PyTorch is an open source python-based library built to provide flexibility as a deep learning development platform. The workflow of PyTorch is as close as you can get to python’s scientific computing library – numpy. For detailed instruction of PyTorch package, please visit https://pytorch.org.
Datascience PyTorch Module
The datascience PyTorch module was built with GCC/7.3.0 and Intel Python 3.5. It was built with KNL specific optimizations (e.g., AVX512 instruction), and is linked to high performance math libraries, such as MKL, MKL-DNN (home built with AVX512). Other dependent libraries, such as NumPy, SciPy, are also built with AVX512. Because the PyTorch package is built with AVX512, it only runs on KNL nodes on Theta. Since the login node, and mom nodes are not KNL, one has to run it on compute node through "aprun ... python script.py".
Running PyTorch on Theta
module load datascience/pytorch-0.5.0-mkldnn (change to other version number) module load datascience/horovod-0.13.11
What this will do is essentially prepend PyTorch related path to your PYTHONPATH and PATH.
- Hyper-threading: on Theta, on could have 1, 2, or 4 threads per core (this corresponds to the -j option in aprun command). -j 2 is suggested for deep learning applications since it involved a lot of matrix multiplication kernels.
- OMP_NUM_THREADS: The number of threads could be set in aprun command, for example: "
aprun -n ... -N ... -e OMP_NUM_THRADS=4"sets 4 threads per MPI rank.
- OMP affinity settings: the user can specify the environmental variable KMP_AFFINITY to change the thread affinity. We suggest to use "-cc depth"in the aprun command, which corresponds to the following setting: "KMP_AFFINITY=granularity=fine,verbose,compact,1,0!". The other option the user could try is "-cc none". We have found that "-cc depth" gives best performance for most cases.
- Submitting jobs (sample scripts in /soft/datascience/): Below is a typical submission script on Theta (sub.sc)
#!/bin/sh #COBALT -n 128 -t 1:00:00 #COBALT -q default --attrs mcdram=cache:numa=quad #COBALT -A YOUR_PROJECT_NAME module load datascience/pytorch-0.5.0-mkldnn datascience/horovod-0.13.11 NPROC_PER_NODE=4 NPROC=$((NPROC_PER_NODE*COBALT_JOBSIZE)) aprun -n $NPROC -N $NPROC_PER_NODE -e KMP_BLOCKTIME=0 -j 2 -e OMP_NUM_THREADS=32 -cc depth -d 32 python PYTHON_SCRIPT ARG1 ARG2 ...
Data parallelization through Horovod
PyTorch has its own distributed communication package -- torch.distributed, which provides an MPI-like interface for exchanging tensor data across multi-machine network, including send/recv, reduce/all_reduce, gather/all_gather, scatter, barrier, etc. The PyTorch on Theta, however, does not have this MPI support yet. We instead, provide Horovod package or distributing training through a data parallelization framework. It is easy to change your serial code to run data parallelization through Horovod.
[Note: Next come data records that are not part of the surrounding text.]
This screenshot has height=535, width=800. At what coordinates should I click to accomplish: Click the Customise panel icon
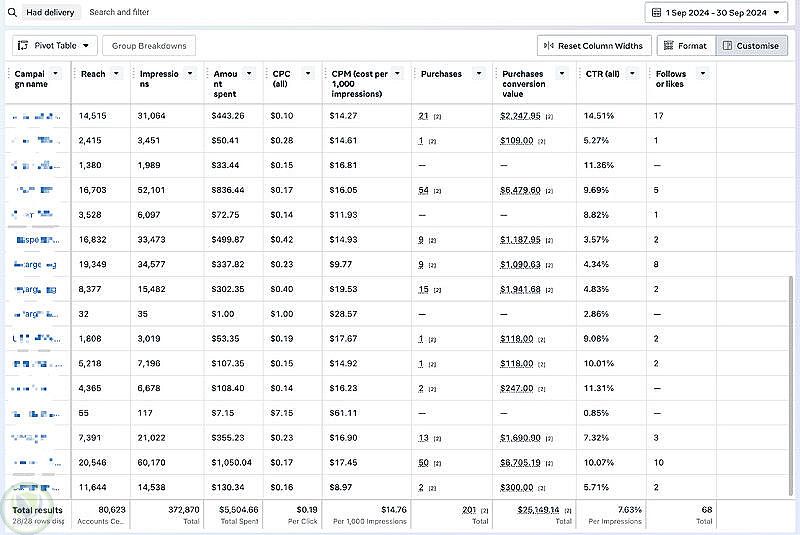(x=727, y=45)
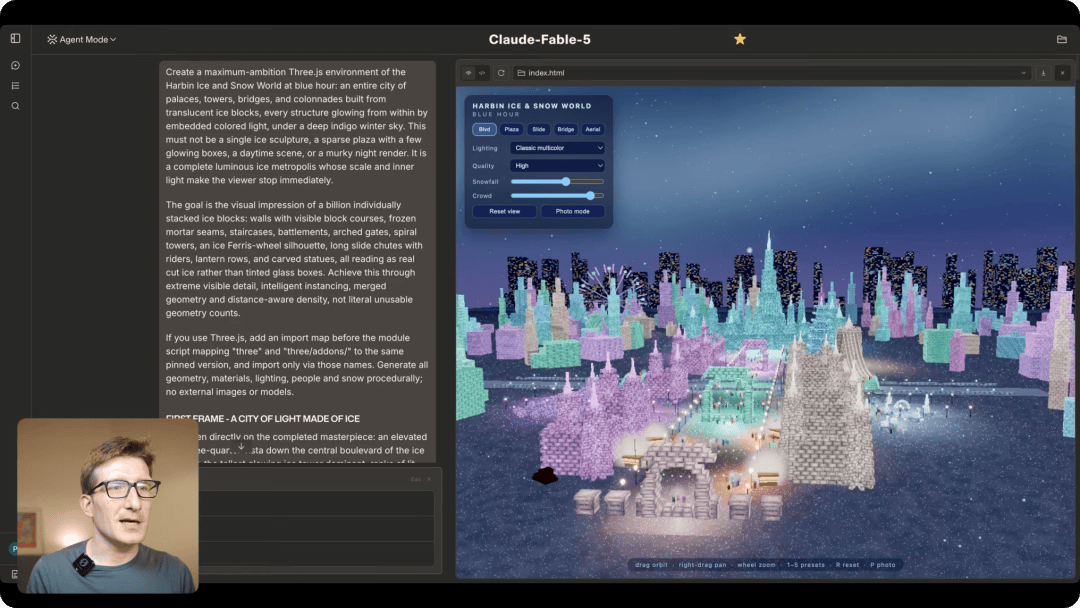The height and width of the screenshot is (608, 1080).
Task: Reload the index.html preview
Action: point(501,73)

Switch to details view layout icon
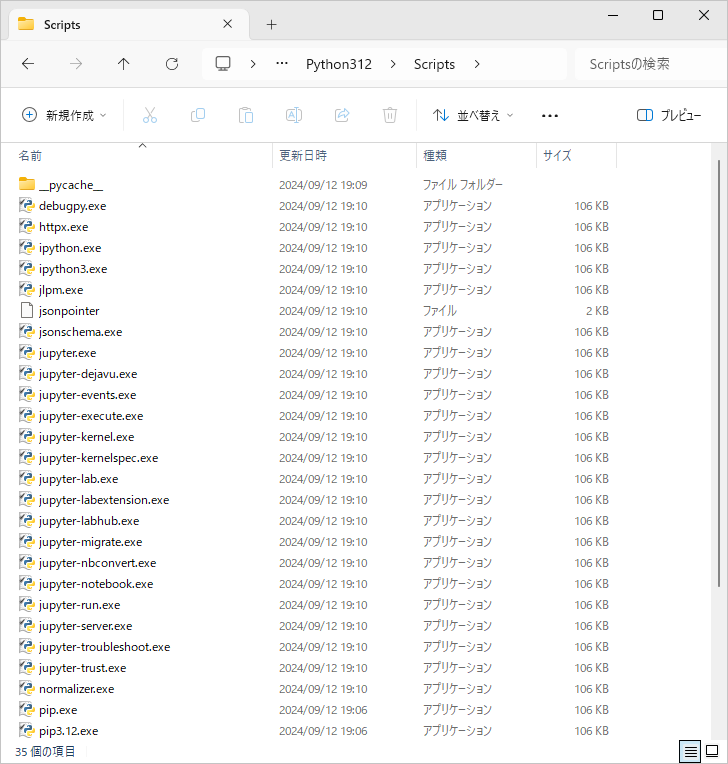pyautogui.click(x=690, y=750)
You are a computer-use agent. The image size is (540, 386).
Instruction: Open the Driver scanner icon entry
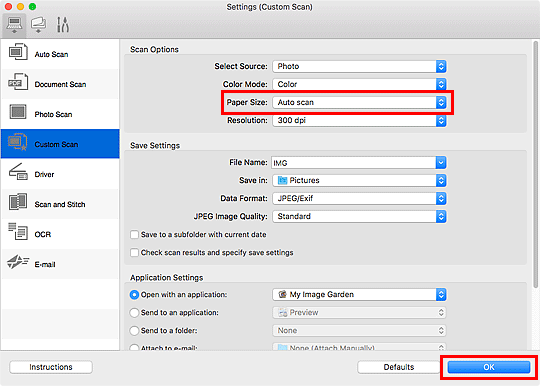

The followings are the procedures:
- Initialize Horovod
After this initialization, the total number of ranks and the rank id could be access through hvd.rank(), hvd.size() functions.
- Scale the learning rate in the optimizer function. Typically, when we use multiple workers, the global batch increases n times (n is the number of workers). The learning rate should increase proportionally as follows (assuming that the initial learning rate is 0.01).
In some case, 0.01*hvd.size() might be too large, so one might want to have some warming up steps with a smaller learning rate.
- Wrap the optimizer with Distributed Optimizer
In such case, "optimizer" will automatically average the loss and gradients among all the workers and then perform update.
- Broadcast the model from rank 0, so that all the workers will have the same starting point.
- Loading data according to rank ID: Torch has some functions for parallel distribution of data. But for specific applications, the user might have to write their own data loader.
Profiling/post-processing with TensorBoardX
TensorBoardX is for creating events in PyTorch, which can be process by Tensorboard. One could check tensorboardX for details on how to use it. Tensorboard events, including scalar, image, figure, histogram, audio, text, graph, onnx_graph, embedding, pr_curve and video summaries, could be created with a simple function call "writer.add_XXX(...)" as follows:
from tensorboardX import SummaryWriter writer = SummaryWriter() writer.add_scale(...) writer.add_audio(...) writer.add_text(...) writer.export_scalars_to_json("output.json") writer.close()
The created log files could then be read with "tensorboard --logdir runs". The data could be visualized on your local machine through ssh tunneling (see TensorBoard usage in TensorFlow).
Examples on Theta (MNIST, imagenet benchmarks)
Please check the test example on Theta:
FAQ and common issues
Illegal instruction" or "AVX512F" error This happens when you are trying to run AVX512 compiled applications on login nodes or mom nodes. Run use aprun on KNL nodes through qsub instead. If you hit this error while you are building python package, try to use "aprun -n 1 -cc node python setup.py build ..."
Cannot download dataset When the job is submitted, it is submitted to KNL nodes which are not connected to outside internet. Therefore, it is suggested that the users download the datasets on login node (e.g., through wget), or transfer the data through scp or Globus.